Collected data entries
------

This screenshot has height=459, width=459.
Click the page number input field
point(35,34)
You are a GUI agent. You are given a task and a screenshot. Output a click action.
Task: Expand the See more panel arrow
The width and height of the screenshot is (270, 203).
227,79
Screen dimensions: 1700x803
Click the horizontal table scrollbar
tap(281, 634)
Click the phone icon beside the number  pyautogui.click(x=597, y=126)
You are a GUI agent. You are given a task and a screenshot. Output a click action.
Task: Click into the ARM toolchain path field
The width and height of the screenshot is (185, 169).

------

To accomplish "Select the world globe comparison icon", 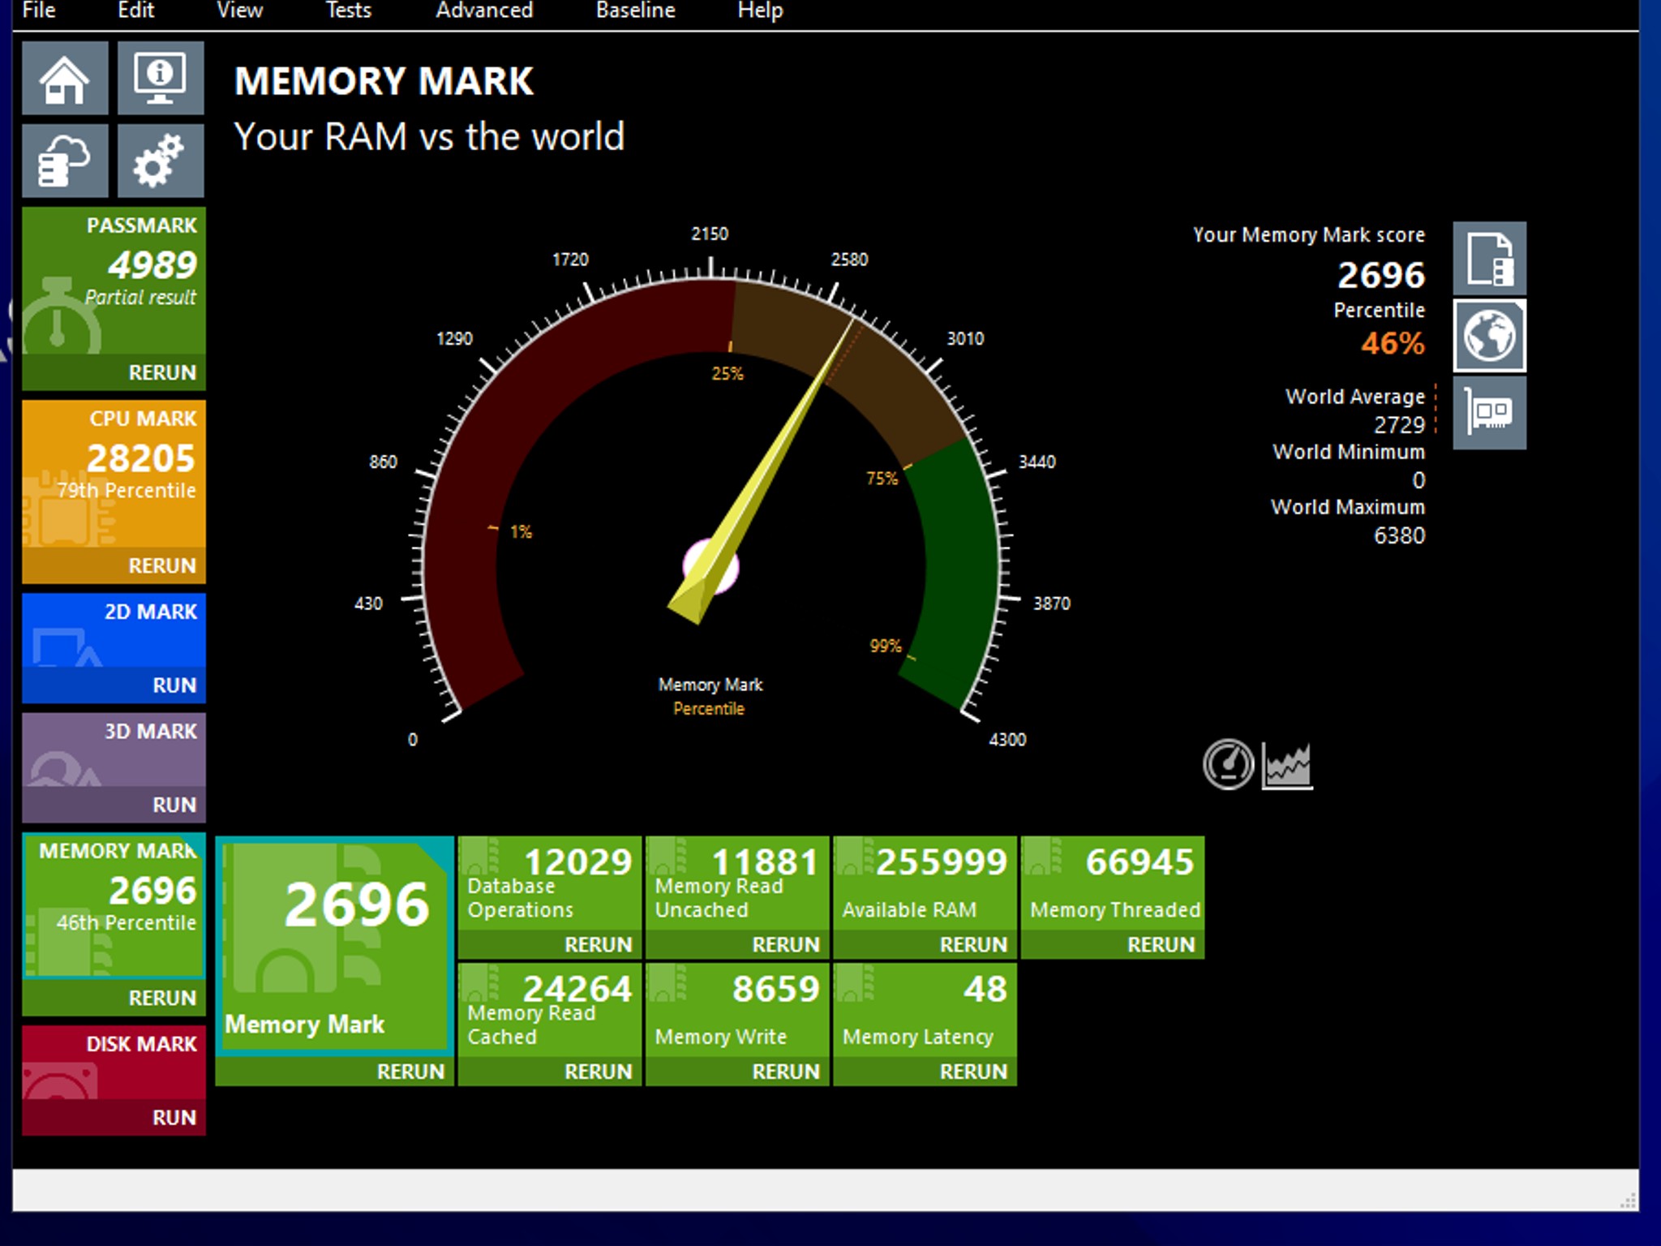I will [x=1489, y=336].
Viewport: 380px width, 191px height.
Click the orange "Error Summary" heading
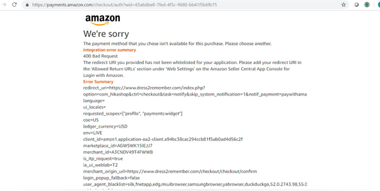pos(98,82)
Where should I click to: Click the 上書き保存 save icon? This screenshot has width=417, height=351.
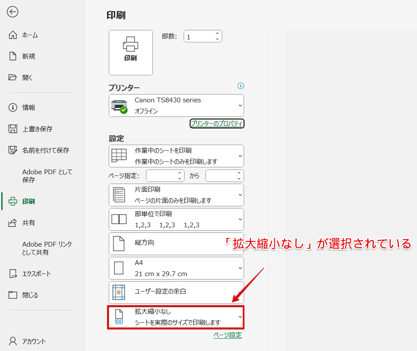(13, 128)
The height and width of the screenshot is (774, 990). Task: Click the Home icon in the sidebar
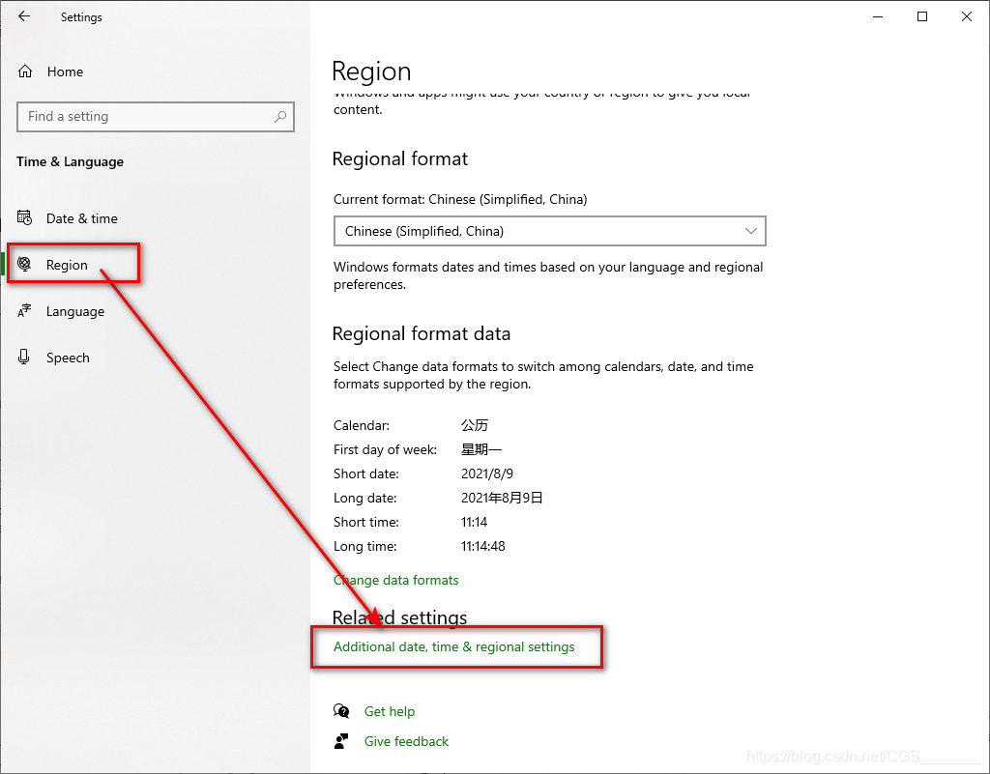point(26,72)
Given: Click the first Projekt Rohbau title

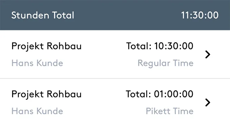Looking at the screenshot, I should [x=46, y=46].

------

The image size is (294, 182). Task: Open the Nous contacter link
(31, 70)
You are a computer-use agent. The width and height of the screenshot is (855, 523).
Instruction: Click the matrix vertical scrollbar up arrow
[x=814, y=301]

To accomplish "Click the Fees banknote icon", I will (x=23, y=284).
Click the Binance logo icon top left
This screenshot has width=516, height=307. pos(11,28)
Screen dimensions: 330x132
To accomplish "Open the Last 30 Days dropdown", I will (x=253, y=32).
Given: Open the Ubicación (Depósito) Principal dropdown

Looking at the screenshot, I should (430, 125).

------

» **Work instruction**:
Could you restate word for word the lines above, from the one that contains "This screenshot has height=459, width=459." through the one that contains "The width and height of the screenshot is (185, 169).", and no others?

» **Solution to this problem**:
This screenshot has height=459, width=459.
Click the page number input field
point(35,34)
You are a GUI agent. You are given a task and a screenshot. Output a click action.
Task: Expand the See more panel arrow
The width and height of the screenshot is (270, 203).
227,79
Screen dimensions: 1700x803
Click the horizontal table scrollbar
tap(281, 634)
Click the phone icon beside the number  pyautogui.click(x=597, y=126)
You are a GUI agent. You are given a task and a screenshot. Output a click action.
Task: Click into the ARM toolchain path field
The width and height of the screenshot is (185, 169).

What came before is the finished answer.